Staff of African Services’ clinic in Addis Ababa.

Families in African Services pediatric HIV care program.
For 15 years, African Services, a non-profit organization working in New York City and Ethiopia, has strived to ensure that as HIV prevention and treatment advances globally, African communities that bear a disproportionate burden of the epidemic also receive the care and support they need to look forward to a world without AIDS.
From our offices in Harlem, a gateway community for newcomers from across the Diaspora, African Services provides HIV prevention education, testing, access to treatment and multilingual support groups for newly-arrived African immigrants. Many have been affected by war, persecution, poverty and global health inequalities; they are also at high risk for HIV infection. But through community-based outreach, prevention and care, African Services has shown that it is possible to de-stigmatize HIV testing and care and help immigrant communities benefit from early access to treatment.

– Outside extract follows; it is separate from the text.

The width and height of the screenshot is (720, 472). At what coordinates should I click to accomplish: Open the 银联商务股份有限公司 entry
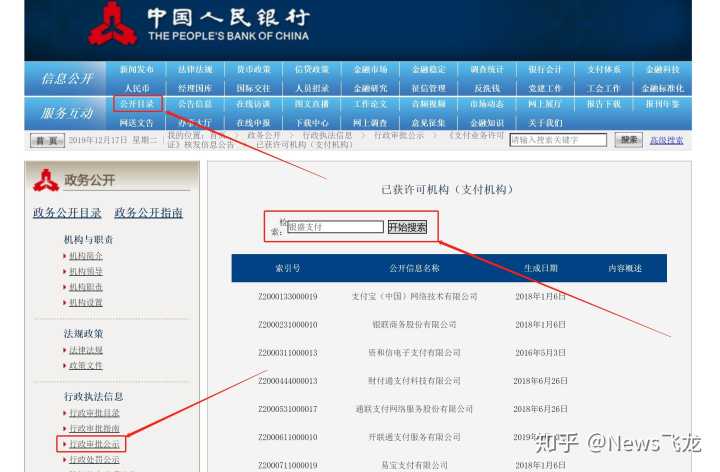tap(413, 325)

In 2003, we took our knowledge and expertise in HIV care to the frontlines of the global epidemic and opened our first HIV testing center in Ethiopia.
Since then, African Services has helped over 75,000 people learn their HIV status and now operates HIV clinics in Addis Ababa, Wollo and Tigray provinces. Yet again, our approach aims to expand HIV care at the community level by targeting the most underserved communities and engaging those at most risk in HIV prevention, testing and care.
Over the last two years, we have worked especially closely with a community of migrants living at Entoto, an informal settlement on the outskirts of Addis Ababa. They have come from across Ethiopia to seek AIDS treatment in the capital, but have been unable to find a place in the local health care system. After diagnosing 13 children from Entoto with HIV, African Services worked quickly to expand care to their families and create a comprehensive pediatric HIV case management program. In addition to linking the parents and their children to anti-retroviral therapy, African Services is providing the intensive counseling families need to nurture their children back to health.
This initiative in Addis has planted the seeds for a much larger effort to expand pediatric HIV care at all three African Services clinics in Ethiopia. In addition to case management support, comprehensive care will include nutritional support, medical support and treatment for opportunistic infection, micro-loans and income generating training to help families support their children’s needs over the long term. It is a model that we have shown works and transforms lives.
Working on the frontlines of the HIV/AIDS pandemic in Ethiopia and in New York City, African Services has seen more than two decades of the global fight against AIDS reveal the best and worst of our true social nature—fear, denial, xenophobia and prejudice. But it has also demonstrated the capacity for compassion, care, innovation and advancement around the world despite complex challenges. As we imagine a world free of AIDS, we take comfort in the ability of communities to make progress against the virus through compassionate care. We honor them every December 1st.